We optimized the elastic and viscoelastic model parameters using the "Levenberg-Marquardt” method within FEBio (Maas et al., 2012), see Appendix A. We first ran only elastic simulations to determine only the elastic parameters C1, C2. Next, we fit the parameters related to the viscoelastic processes (VPs), using the fitted elastic parameters, with three different approaches:
we fitted all 271 data points in one step using one VP (β1, τ1) termed “One VP, One Step;”
we fitted all 271 data points in one step using a two VPs (β1, τ1 for a longer-term and β2, τ2 for a shorter-term process) termed “Two VPs, One Step;” and
we fitted the last 181 data points (two thirds of the total of each strain increment) for a longer-term VP (β1, τ1) and then fitted all 271 points by adding a shorter-term VP (β2, τ2) termed “Two VPs, Two Steps.”
To determine the best parameter set for each specimen (n = 32) we selected the fitting approach that generated the smallest objective functions fobj [N2] for each of the 32 parameter optimizations. We presented the final parameter sets as means ± standard deviations for each concentration of agarose.
2.4. Model Validation
Leveraging our quarter-symmetry model of the cylindrical constructs, cf. Section 2.3, we changed only the boundary conditions applied to the top surface. Here we applied a 5% prestrain until equilibrium, and then applied a sinusoidal, cyclical displacement to generate axial, nominal strains ranging from 3.1 to 6.9%. For each specimen fitted in Section 2.3 (3.0, 3.5, 4.0, 4.5, and 5% agarose with n = 5 per concentration, 25 total simulations) we used the fitted model parameters and predicted the total reaction force both at equilibrium under 5% prestrain and as a function of time during cyclic loading.
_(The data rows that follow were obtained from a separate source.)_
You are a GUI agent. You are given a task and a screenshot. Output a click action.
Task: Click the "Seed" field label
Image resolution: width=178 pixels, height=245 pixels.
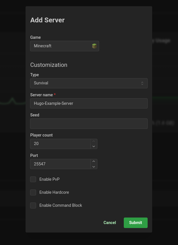[35, 115]
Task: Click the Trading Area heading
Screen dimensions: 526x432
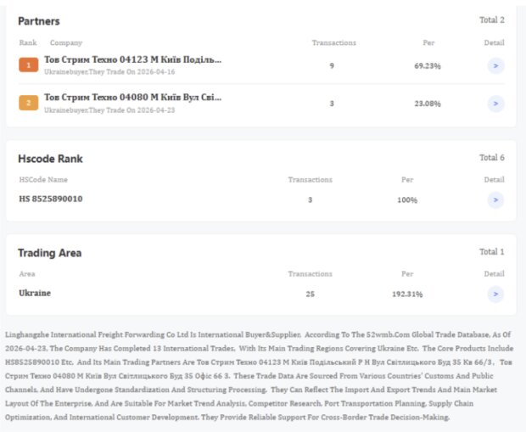Action: click(x=50, y=253)
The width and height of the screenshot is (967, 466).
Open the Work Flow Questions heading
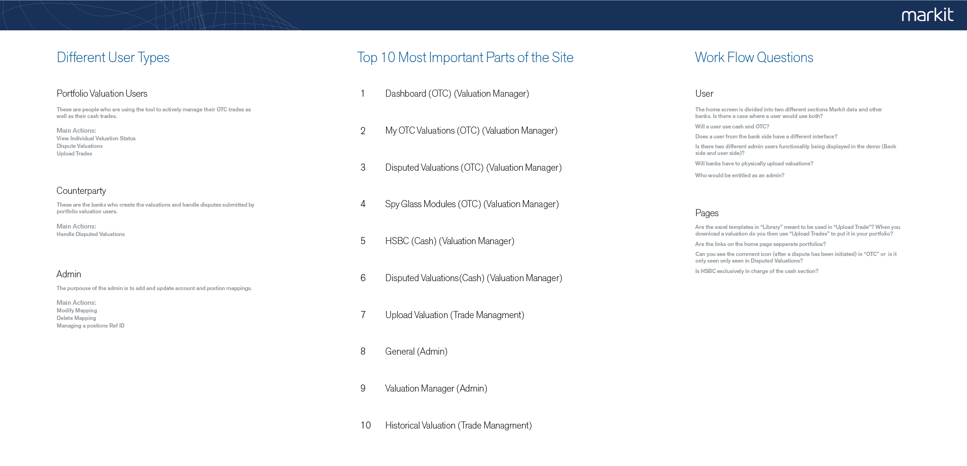754,57
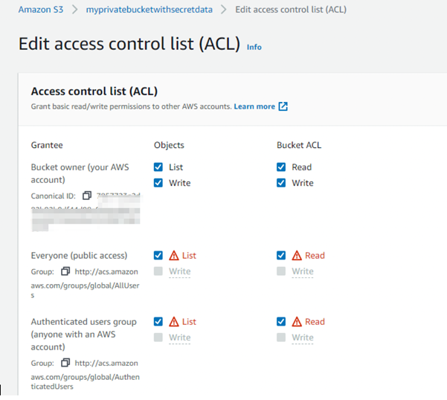Click disabled Everyone Objects Write checkbox
The width and height of the screenshot is (447, 400).
pos(158,271)
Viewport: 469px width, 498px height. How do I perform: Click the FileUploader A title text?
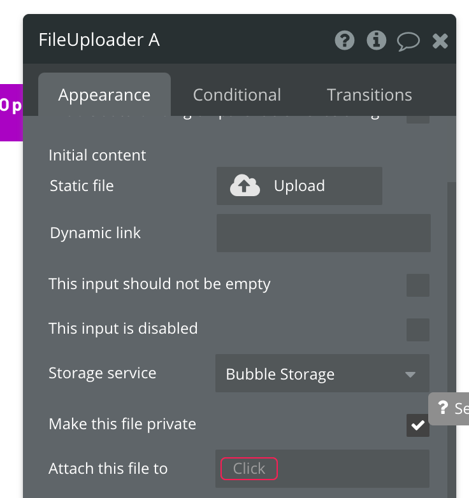click(x=99, y=40)
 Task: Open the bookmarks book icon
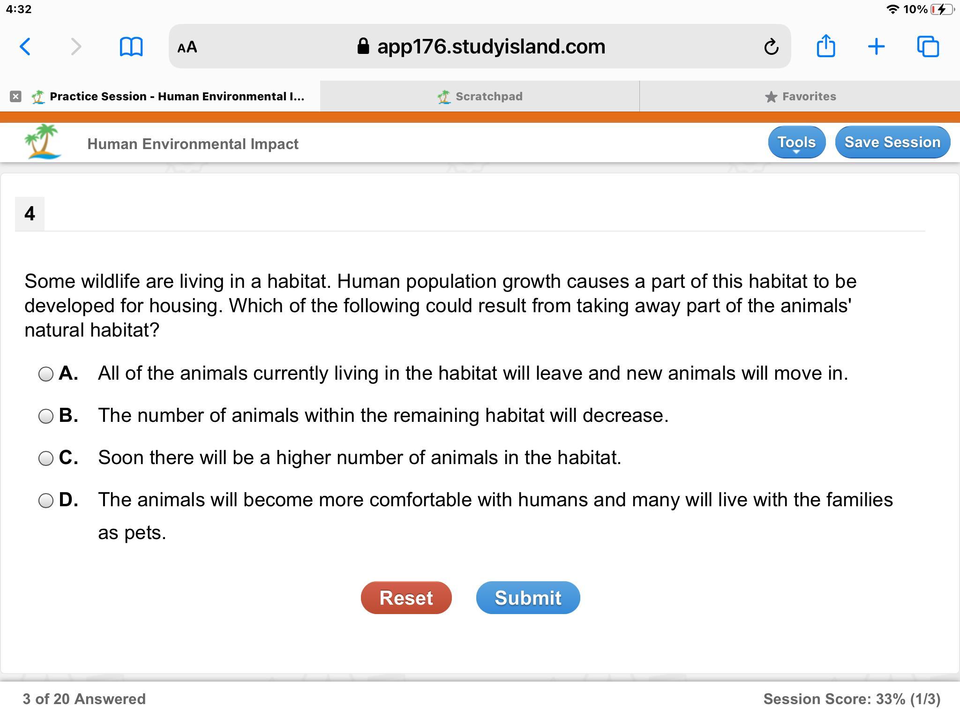(131, 47)
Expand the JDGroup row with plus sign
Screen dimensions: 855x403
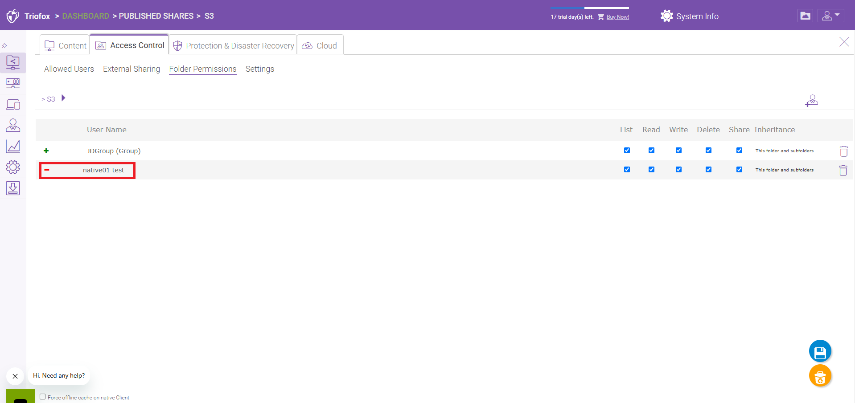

We simulated five cycles and compared the predicted reaction forces vs. time of the last three (repeatable) cycles against the experimental measurements (M±SD) for each concentration. We validated our model predictions by comparing the shapes of the cyclical reaction forces (qualitatively), and by comparing the predicted reaction forces at 5% prestrain (F0) and both the peaks (FP) and valleys (FV) during cyclic loading (quantitatively).
2.5. Statistical Analyses
Prior to statistical analyses, we checked the data for normality using the Shapiro-Wilk test. To evaluate the performance of the models, i.e. which provided the best fits of the data, we used statistical analyses to compare between the various constitutive models and fitting procedures using the stress-relaxation data. We assessed fit by the sum of the squared error (the values of the objective functions) between the model predictions and the experimental data. After determining the constitutive model and fitting approach that resulted in the best fits to the experimental data we used a repeated measures ANOVA with Sidak’s multiple comparisons to assess the performance. To assess relationships between the fitted model parameters and the concentrations of agarose, we calculated linear correlation coefficients r for each parameter, which have positive values when the parameters increase with increasing agarose concentration. To quantify our independent validation of the fitted model, we also completed linear regressions (without a y-intercept) to quantify the predictive power of our simulation results (model predictions) against the experimental measurements using R-square values. We completed all statistical analyses using GraphPad Prism8 (La Jolla, CA, USA) and considered p > 0.05 as statistically significant.
3. Results
3.1. Model Selection and Calibration
We first determined the hydraulic permeability in the reference configuration k0S as a function of the agarose concentration based on k and μv (Johnson and Deen, 1996; Fernández et al., 2008), see Table 1.
Table 1:
Permeability parameters of agarose gels with concentrations of 3–5%.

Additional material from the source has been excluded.